Still, a useful treatment is a way off. While described by Dr Iratni as “a promising novel therapeutic agent”, his team has thus far tested salinomycin only in cultured cells, not in whole animals, far less in people.
“Although [this] is the initial step to test the anti-cancer potential of new drugs, it does not really reproduce the natural environment of the tumour,” he said. “In vivo [in a living animal] experiments will provide precious information as to the type of cancer [against which] salinomycin would be best to use.”
So far, it shows promise for killing breast and lung tumours, as well as preventing metastasis.
Dr Sam Godfrey, a science information manager at the charity Cancer Research UK, said caution should additionally be sounded because the results also did not show whether salinomycin harmed healthy cells as well as cancer cells.
“So it’s impossible to say whether this drug could be used for selectively targeting tumours,” he said.
“Much more research is needed before we will know whether salinomycin will be any use as a safe and effective cancer treatment in the future.”
Not all the signs are promising, however.
Single-drug treatments rarely work very well; the best treatments are often combination therapies of a cocktail of substances. So scientists often hope their drugs will show positive interactions with others – showing promise as a useful part of a combination therapy.
The Al Ain scientists found that salinomycin’s anticancer action was not enhanced when it was used alongside an established lung cancer drug, cisplatin. The combination tests were more promising in the breast cancer cells, and Dr Iratni and his team are now running further tests to see what other anti-cancer active ingredients the antibiotic interacts well with.
The UAEU team are not the only ones looking as salinomycin. A German group, based at Ludwig Maximilian University of Munich, recently released findings that suggest salinomycin could help to combat cancers actually within whole organisms.
They found it “significantly reduced the metastatic tumour burden” in mice. It was, they said, the first piece of evidence salinomycin could prevent the formation of metastases in whole animals, “strengthening its role as a promising anti-cancer therapeutic”.
Dr Andreas Roidl, an author of the study, called it “a promising new anti-cancer drug”, partly because it targeted certain types of cancer cells other drugs were less effective against.

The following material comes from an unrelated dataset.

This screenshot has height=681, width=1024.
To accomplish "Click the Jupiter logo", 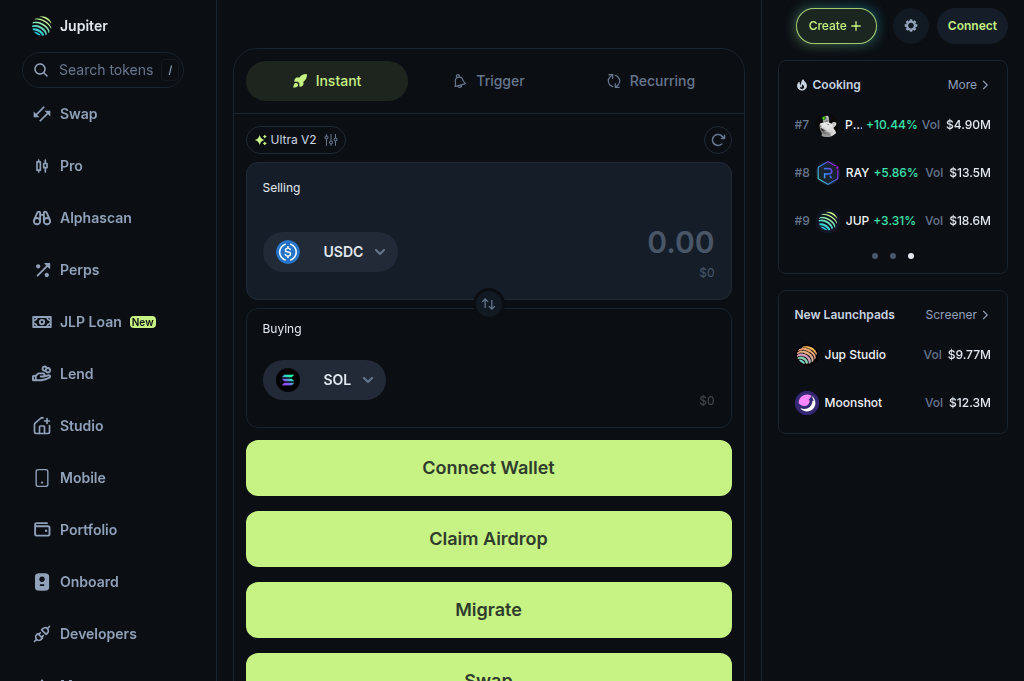I will (x=70, y=26).
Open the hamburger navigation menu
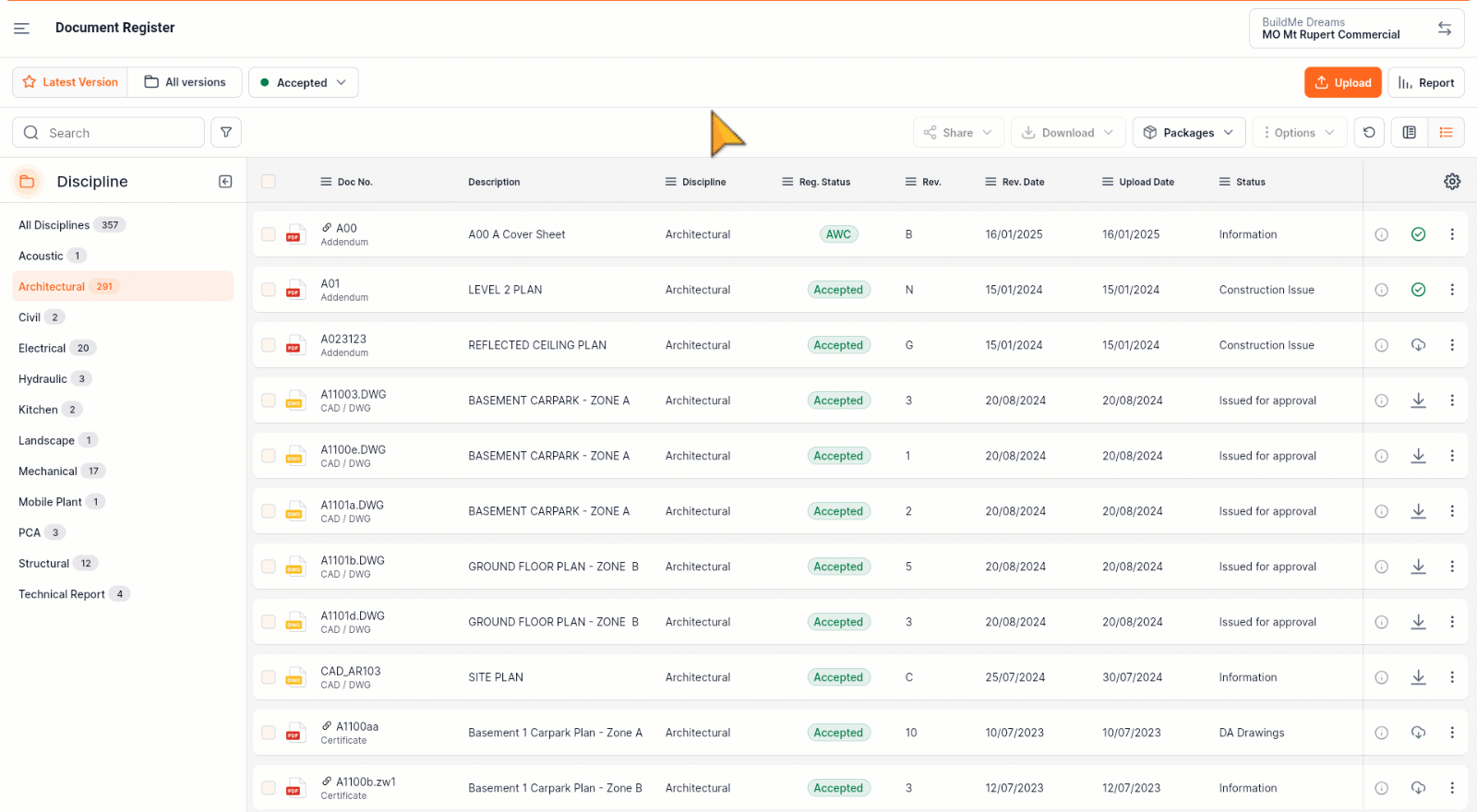 [x=21, y=29]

He too cautioned that there was still “a long way to go” to a real treatment. In particular, a lot of work is needed before the drug could be used, for example, in targeted therapies that ensure only cancer cells are destroyed and salinomycin’s “severe side effects” are eliminated.
For that, the German group is looking at using nanoparticles to deliver the drug in this targeted way.
Meanwhile, Dr Iratni and his colleagues are carrying out in vivo studies that could offer a better indication of the drug’s potential in the real world.
“We are ... testing the anticancer activity of salinomycin in vivo using chick embryo animal model,” he said.
Still, even if studies with animals go well, Dr Iratni believes clinical trials could be a decade off. There are many more hurdles to overcome before this antibiotic finds a place in the oncologists’ armoury.